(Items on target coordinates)
* Start *
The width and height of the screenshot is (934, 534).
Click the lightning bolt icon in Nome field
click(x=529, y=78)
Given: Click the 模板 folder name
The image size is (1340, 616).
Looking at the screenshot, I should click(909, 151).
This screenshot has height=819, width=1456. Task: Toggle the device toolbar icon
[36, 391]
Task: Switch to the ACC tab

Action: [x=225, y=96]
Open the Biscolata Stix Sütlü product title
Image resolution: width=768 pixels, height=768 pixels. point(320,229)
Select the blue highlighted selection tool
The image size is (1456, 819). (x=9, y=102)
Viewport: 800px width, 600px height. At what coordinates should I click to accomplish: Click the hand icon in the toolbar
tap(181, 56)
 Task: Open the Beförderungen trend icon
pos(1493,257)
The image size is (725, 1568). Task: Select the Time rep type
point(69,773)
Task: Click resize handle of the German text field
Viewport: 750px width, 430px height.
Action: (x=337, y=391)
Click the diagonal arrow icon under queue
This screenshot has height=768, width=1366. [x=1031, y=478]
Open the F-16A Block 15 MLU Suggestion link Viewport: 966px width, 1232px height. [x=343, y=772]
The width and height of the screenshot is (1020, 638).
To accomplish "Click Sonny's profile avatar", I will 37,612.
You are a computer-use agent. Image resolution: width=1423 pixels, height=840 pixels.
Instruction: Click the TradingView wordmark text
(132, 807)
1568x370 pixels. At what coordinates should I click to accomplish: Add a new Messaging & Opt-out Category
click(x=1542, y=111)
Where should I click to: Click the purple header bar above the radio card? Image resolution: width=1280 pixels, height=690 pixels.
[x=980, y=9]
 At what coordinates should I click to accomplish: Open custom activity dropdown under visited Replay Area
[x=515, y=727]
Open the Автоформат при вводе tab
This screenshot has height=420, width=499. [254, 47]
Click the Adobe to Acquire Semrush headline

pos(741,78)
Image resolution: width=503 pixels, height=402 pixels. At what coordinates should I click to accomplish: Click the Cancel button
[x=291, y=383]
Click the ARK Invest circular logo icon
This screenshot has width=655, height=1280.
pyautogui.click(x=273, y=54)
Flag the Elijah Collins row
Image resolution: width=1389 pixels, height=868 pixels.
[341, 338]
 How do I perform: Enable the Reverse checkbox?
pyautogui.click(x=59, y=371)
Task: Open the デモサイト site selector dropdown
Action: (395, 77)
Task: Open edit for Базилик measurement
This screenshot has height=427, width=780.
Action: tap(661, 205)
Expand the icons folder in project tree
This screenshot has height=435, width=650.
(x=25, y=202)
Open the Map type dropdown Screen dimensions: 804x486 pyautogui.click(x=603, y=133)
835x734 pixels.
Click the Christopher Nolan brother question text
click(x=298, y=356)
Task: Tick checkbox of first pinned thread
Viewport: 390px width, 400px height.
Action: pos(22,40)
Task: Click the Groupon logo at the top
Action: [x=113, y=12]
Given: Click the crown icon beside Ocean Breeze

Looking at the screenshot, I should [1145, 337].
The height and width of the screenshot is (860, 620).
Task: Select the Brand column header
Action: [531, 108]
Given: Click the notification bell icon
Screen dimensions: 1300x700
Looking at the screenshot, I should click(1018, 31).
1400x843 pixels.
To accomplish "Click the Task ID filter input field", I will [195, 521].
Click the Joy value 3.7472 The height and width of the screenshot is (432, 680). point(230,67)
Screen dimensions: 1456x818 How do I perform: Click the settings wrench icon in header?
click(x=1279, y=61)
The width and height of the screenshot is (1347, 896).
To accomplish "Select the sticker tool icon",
* End *
**What you have to do:**
Identify every line in the items above that contains the string "pyautogui", matching case exactly, and copy each such line.

**Worked solution:**
pyautogui.click(x=273, y=54)
pyautogui.click(x=59, y=371)
Open the Map type dropdown Screen dimensions: 804x486 pyautogui.click(x=603, y=133)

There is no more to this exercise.